问题——传统手艺如何当代“活得下去、传得开” 在多元文化消费与审美快速迭代的背景下,剪纸等传统技艺普遍面临两道难题:一是应用场景收缩,作品易停留在节庆装饰与礼俗用品层面;二是青年参与不足,传承链条存在断裂风险;如何在不失本真的前提下实现创新表达、拓宽传播渠道,成为基层非遗保护与文化振兴的重要课题。 原因——民俗土壤深厚与“跨技艺”积累形成创新基础 董太岭1968年出生于山西省运城市万荣县里望乡北阳堡村。晋南地区农耕文明积淀深厚,岁时节令、婚丧嫁娶、寿诞礼仪等民俗活动频繁,剪纸与面花等手工艺在当地长期承担着“礼俗表达”和“情感传递”的功能。

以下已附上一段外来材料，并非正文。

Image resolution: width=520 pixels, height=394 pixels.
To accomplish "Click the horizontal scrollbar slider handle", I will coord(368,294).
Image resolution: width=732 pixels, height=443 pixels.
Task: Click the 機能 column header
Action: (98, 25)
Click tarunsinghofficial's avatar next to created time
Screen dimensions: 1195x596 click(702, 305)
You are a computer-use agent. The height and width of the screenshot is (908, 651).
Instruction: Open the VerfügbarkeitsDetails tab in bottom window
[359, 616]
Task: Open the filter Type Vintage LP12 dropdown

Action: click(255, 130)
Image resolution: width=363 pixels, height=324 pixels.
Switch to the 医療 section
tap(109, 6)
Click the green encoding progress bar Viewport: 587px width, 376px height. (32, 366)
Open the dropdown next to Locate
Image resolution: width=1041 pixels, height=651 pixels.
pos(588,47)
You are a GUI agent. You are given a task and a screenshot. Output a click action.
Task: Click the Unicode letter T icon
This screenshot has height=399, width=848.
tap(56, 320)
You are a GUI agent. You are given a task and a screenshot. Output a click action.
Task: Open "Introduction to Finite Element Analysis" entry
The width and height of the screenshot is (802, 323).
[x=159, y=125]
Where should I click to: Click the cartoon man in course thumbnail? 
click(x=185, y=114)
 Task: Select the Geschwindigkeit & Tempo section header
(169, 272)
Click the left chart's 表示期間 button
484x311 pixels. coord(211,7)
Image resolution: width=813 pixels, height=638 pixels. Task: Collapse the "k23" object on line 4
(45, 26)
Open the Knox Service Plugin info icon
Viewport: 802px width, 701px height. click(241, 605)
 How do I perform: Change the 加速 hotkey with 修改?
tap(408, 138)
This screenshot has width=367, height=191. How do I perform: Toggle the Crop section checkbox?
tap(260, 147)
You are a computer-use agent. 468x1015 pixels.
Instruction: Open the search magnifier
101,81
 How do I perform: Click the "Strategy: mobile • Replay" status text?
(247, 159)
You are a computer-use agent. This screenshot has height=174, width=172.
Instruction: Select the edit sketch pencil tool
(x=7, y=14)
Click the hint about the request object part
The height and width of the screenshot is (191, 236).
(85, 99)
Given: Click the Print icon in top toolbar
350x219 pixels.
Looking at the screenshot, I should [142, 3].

董太岭的母亲擅长剪纸、刺绣、做花馍等传统技艺,周边群众常来取样临摹,这种日常化的民俗环境为其打下扎实的审美与技法基础。 更为关键的是,他在少年时期便接触纸扎、泥塑、彩绘等多门手艺:一上学习纸扎制作并尝试与剪纸纹样结合,另一方面在泥塑人物与戏剧脸谱上反复练习造型与色彩。长期“跨界”实践,使他逐渐形成一种复合型创作思路——用剪纸的线与格构建结构,用面塑与陶泥补足体量与质感,为日后从平面走向立体埋下伏笔。 影响——从地方民俗到公共文化:作品传播与社会价值同步提升 参加工作后,董太岭因剪窗花、写喜字等“乡里所需”而不断打磨技艺,随后逐步将创作重心聚焦于剪纸与戏剧脸谱等方向,形成古朴豪放、线条有力的个人风格,将黄土地的厚重与晋南民间审美的灵动融入方寸之间。 2012年起,他通过注册剪纸中心等方式,尝试以更规范的渠道推动作品走向市场与展陈空间。近年来,其多件作品在各地专业活动中获得奖项与认可,并有作品被美术机构收藏;以“河东戏剧脸谱”为代表的有关创作还被纳入运城市市级非物质文化遗产项目。这些成果不仅是个体匠人职业化、品牌化探索的体现,也从侧面反映出传统手艺只要能与时代审美对接,仍具备进入公共文化视野的可能。 对策——以“融合表达+场景拓展+公益教学”打通传承链条 面对剪纸平面表现的局限,董太岭的做法是回到技艺本体进行“结构创新”。他以剪纸常用的方格纹样或几何骨架为基础,再将面团或陶泥“填格塑形”,通过压、捏、塑等手法形成立体肌理,使传统图案从纸面延展至浮雕式效果。面塑的柔韧、灰陶的沉稳与剪纸的利落线条相互衬托,既保留传统符号,又增强触感与空间感,从而适应更多展示与陈设场景。 在传承方式上,他将工作室变为开放课堂,面向青少年开展公益教学,鼓励孩子从剪窗花、捏面塑等易上手的内容入门,通过“动手做”建立文化认同。实践表明,非遗传承不仅要靠展示,更要靠参与;只有让更多年轻人拥有体验和创作机会,技艺才能从“被观看”走向“可持续”。 前景——乡土非遗的现代化路径:在守正中创新,在传播中增值 从更大层面看,董太岭的探索具有可复制的启示意义:一是以地方民俗为根,确保作品的文化来源清晰、符号体系稳定;二是以多材质融合拓展表达边界,提升作品适配现代空间的能力;三是以教育与传播扩容受众,为非遗进入校园、社区、公共文化服务体系提供接口。 随着乡村全面振兴深化,非遗的价值正在从“工艺品”向“文化资源”拓展。未来,若能深入对接地方文旅场景、公共文化项目与专业展陈平台,并完善创作、认证、培训、销售等配套机制,剪纸、面塑、灰陶等传统技艺有望在更广阔的产业与社会空间中实现良性循环。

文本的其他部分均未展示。